Thursday, January 5, 2017
A room filled with concerned citizens regarding urbanization gathered to share and discuss next steps to this vital and important societal issue. A powerful panel of 3 speakers offered a cross section of views that generated a lively and informative interaction with the attendees.
It was noted that more and more people are moving away from the rural areas to settle in urban cities. This is posing a threat to the cities to provide housing, employment, education, to name a few, to everyone. It was also observed that older persons are being ‘squeezed’ out of cities and the question of ‘right to the city’ was raised. Safe, available, and accessible spaces for the older persons in areas such as parks, transportation, housing, were highlighted. It was suggested that at the time of planning/construction, the inclusion of private sector could offer some sort of solution to these concerns.
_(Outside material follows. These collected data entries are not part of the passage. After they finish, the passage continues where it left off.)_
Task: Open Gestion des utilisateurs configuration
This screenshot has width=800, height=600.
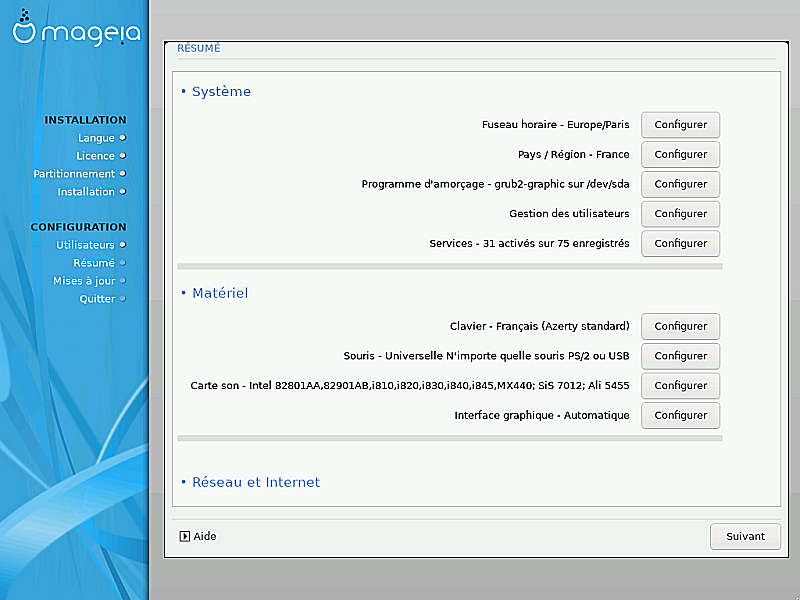Action: tap(680, 213)
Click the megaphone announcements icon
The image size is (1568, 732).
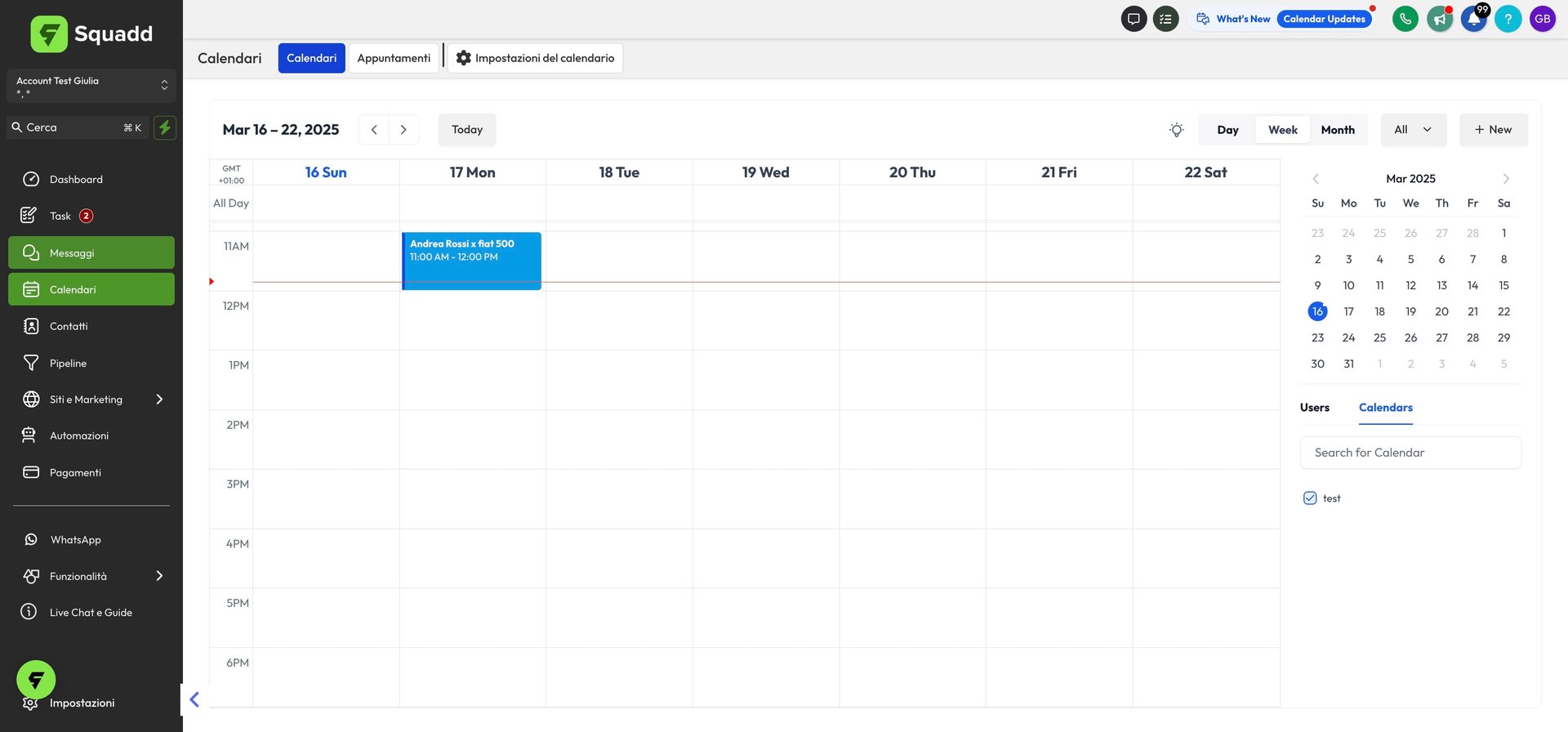[x=1439, y=19]
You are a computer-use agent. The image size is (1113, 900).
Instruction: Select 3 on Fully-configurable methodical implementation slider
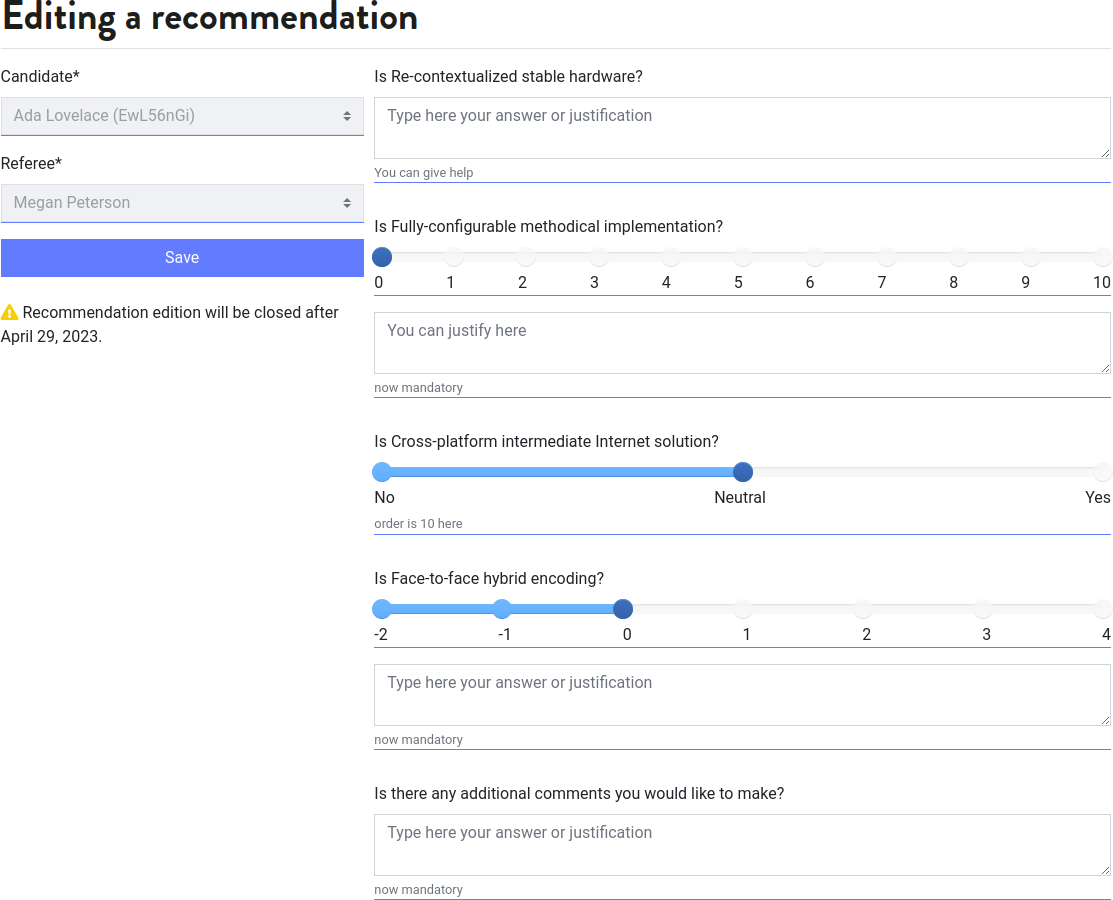(598, 258)
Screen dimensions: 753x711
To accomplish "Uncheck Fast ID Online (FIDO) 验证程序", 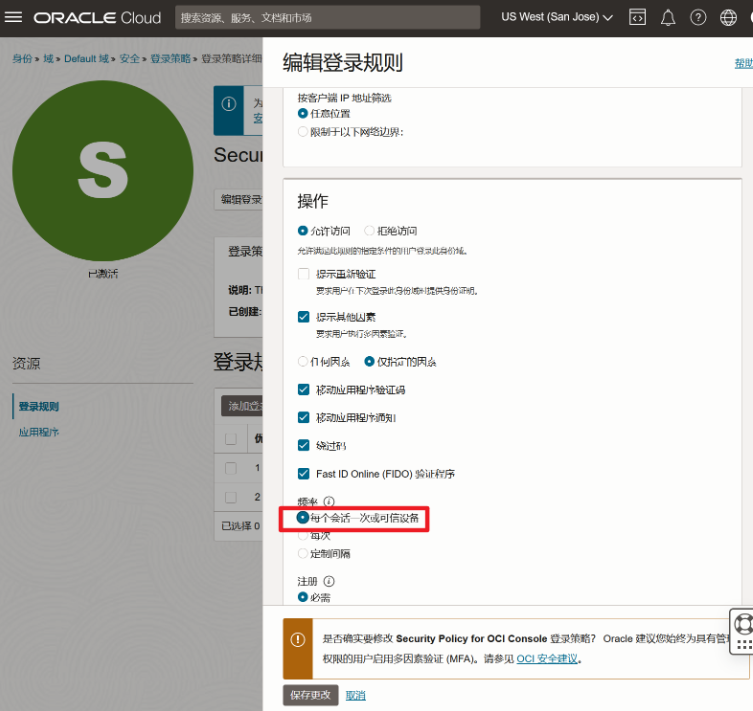I will click(304, 473).
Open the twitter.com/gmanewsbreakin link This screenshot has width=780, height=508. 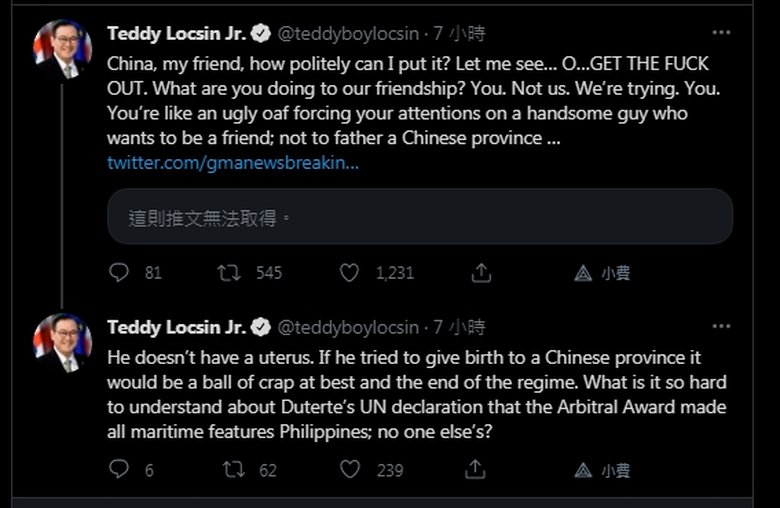click(233, 162)
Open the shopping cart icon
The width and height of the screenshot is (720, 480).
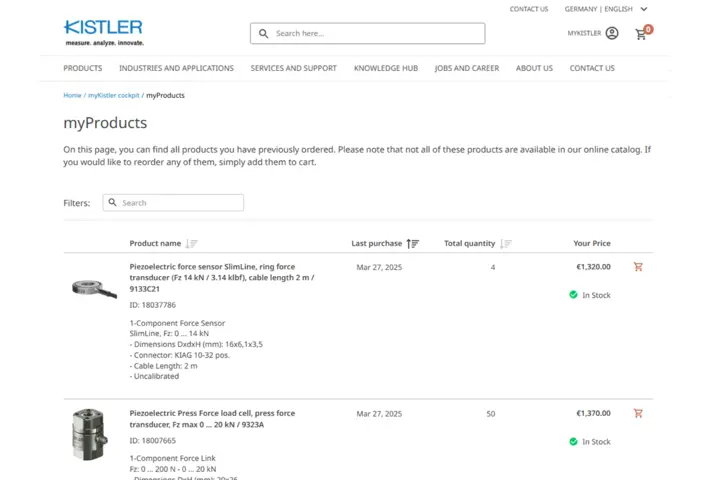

Planning an urban environment that can be flourishing, a vision that others can ‘buy’ into is of absolute importance and, the plan needs to be long term for it to bring the desired results.
A good example of inclusiveness is New York City, where apartment buildings have to have a few floors available to low income citizens, and need to be handicapped accessible. Easy transportation is also available to residents, including older and disabled persons.
My take on this is rather than over-populating the cities, maybe governments, private sectors and civil society focus more energy on development of the rural areas. Every human being has a right to a safe and secure life – financially, emotionally, and physically. With collective force, and each one willing to fulfill their responsibility, we can achieve whatever we set out to achieve.